ARS | Publication request: DYNAMIC LOAD AND INFLATION PRESSURE EFFECTS ON CONTACT PRESSURES OF A FORESTRY FORWARDER TIRE

Submitted to: American Society of Agricultural Engineers Meetings Papers
Publication Type: Peer Reviewed Journal
Publication Acceptance Date: August 26, 2004
Publication Date: October 1, 2004
Citation: Jun, H., Way, T.R., Lofgren, B., Landstrom, M., Bailey, A.C., Burt, E.C., Mcdonald, T.P. 2004. Dynamic load and inflation pressure effects on contact pressures of a forestry forwarder tire. American Society of Agricultural Engineers Meetings Papers. 41(4):209-222.

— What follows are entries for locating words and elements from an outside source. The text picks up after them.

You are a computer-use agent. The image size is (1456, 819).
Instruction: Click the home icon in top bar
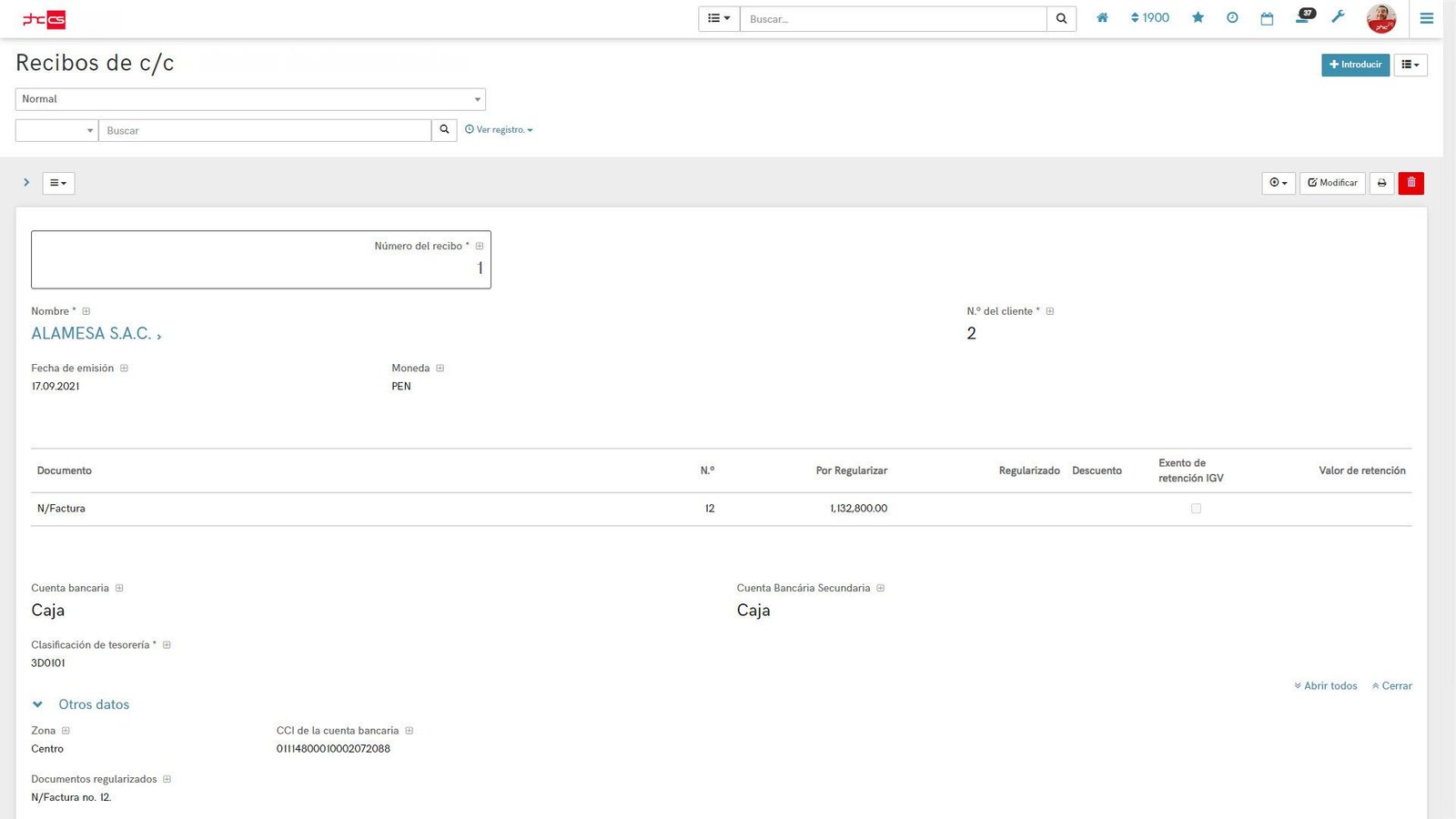tap(1102, 18)
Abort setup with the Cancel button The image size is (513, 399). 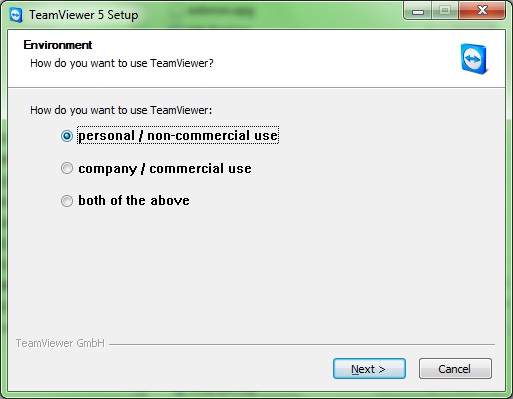pyautogui.click(x=455, y=369)

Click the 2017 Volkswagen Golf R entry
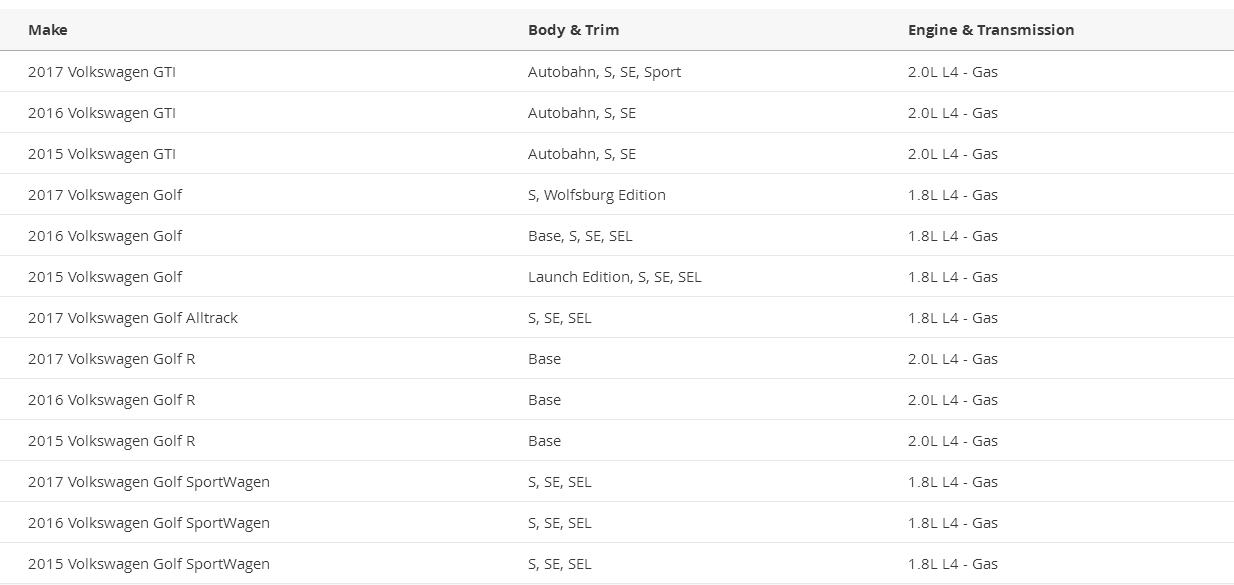[112, 359]

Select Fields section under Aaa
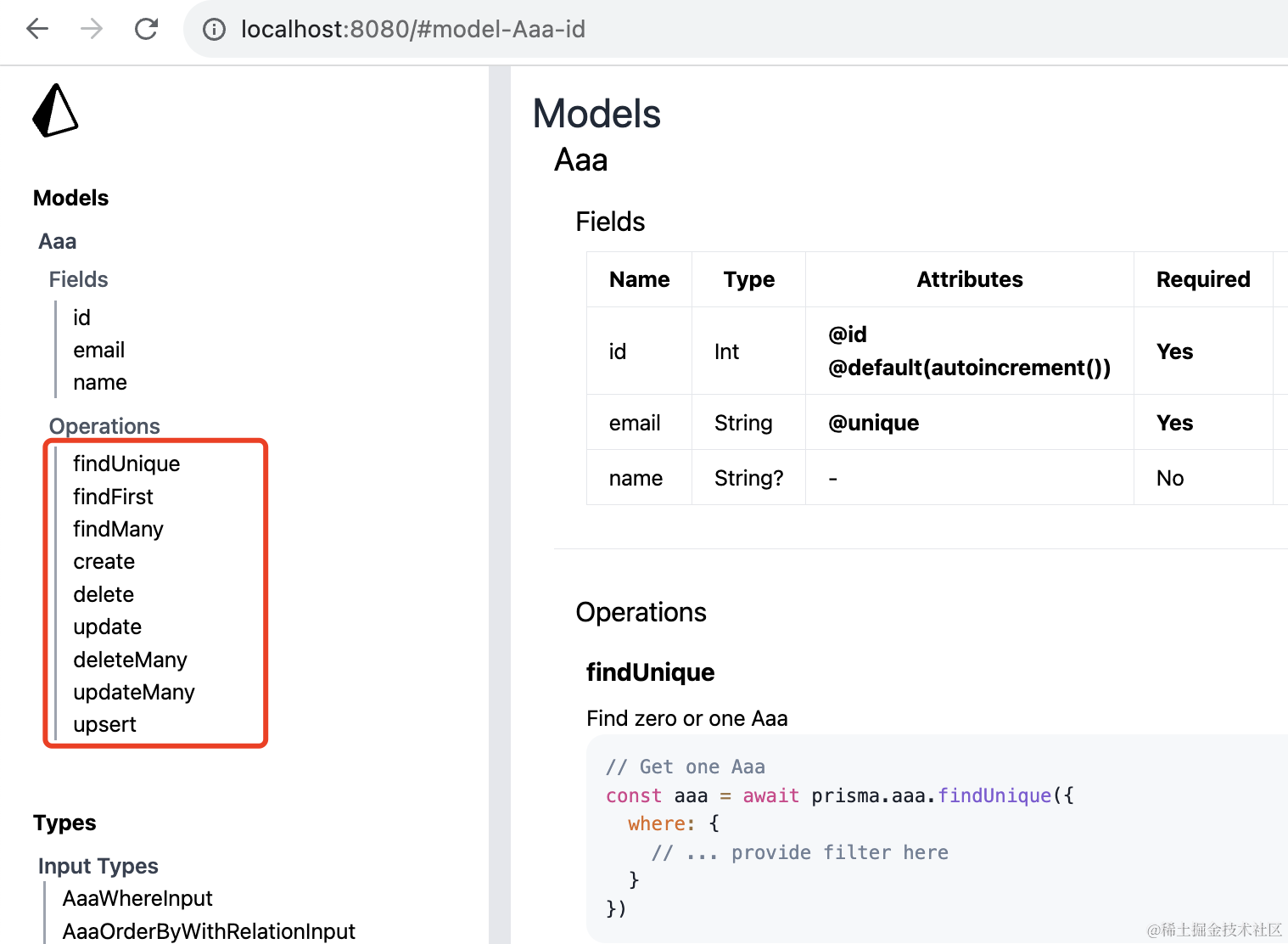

Interpretive Summary: Forestry forwarders, machines that transport logs from forests to the roadsides, compact soil, form ruts in soil, and damage root mats in forest ecosystems. Deep rut formation reduces growth of residual trees, disrupts ecosystems, and increases fuel consumption of forwarders. Contact pressures of tires on soil influence soil compaction and rut formation. Contact pressures of a forwarder drive tire were measured on firm clay soil. Pressures on a lug at the edge of the tire increased as the weight supported by the tire increased. Average and peak pressures on the undertread, which is the tread area between lugs, generally were less than those on a lug. For a constant weight supported by the tire, the amount of pulling force generated by the tire and the efficiency with which the tire operated decreased as the tire air pressure increased. To minimize soil compaction and maximize efficiency without damaging tires, air pressures in forwarder tires should be set according to manufacturer specifications for the weight supported by the tire.

Technical Abstract: A Trelleborg Twin 421 Mark II 600/55-26.5 steel-reinforced bias-ply forwarder drive tire at inflation pressures of 100 and 240 kPa and dynamic loads of 23.9 and 40 kN at 5% travel reduction on a firm clay soil. Effects of dynamic load and inflation pressure on soil-tire contact pressures were determined using six pressure transducers mounted on the tire tread. Three were mounted on the face of a face and three corresponding locations on the undertread. Contact angles increased with increases in inflation pressure and dynamic load. Contact pressures on a lug at the edge of the tire increased as dynamic load increased. Mean and peak pressures on the undertread generally were less than those on a lug. The angular position of the peak pressures on the undertread occurred to the rear of the axle in most treatments. At constant dynamic load, net traction and tractive efficiency decreased as inflation pressure increased.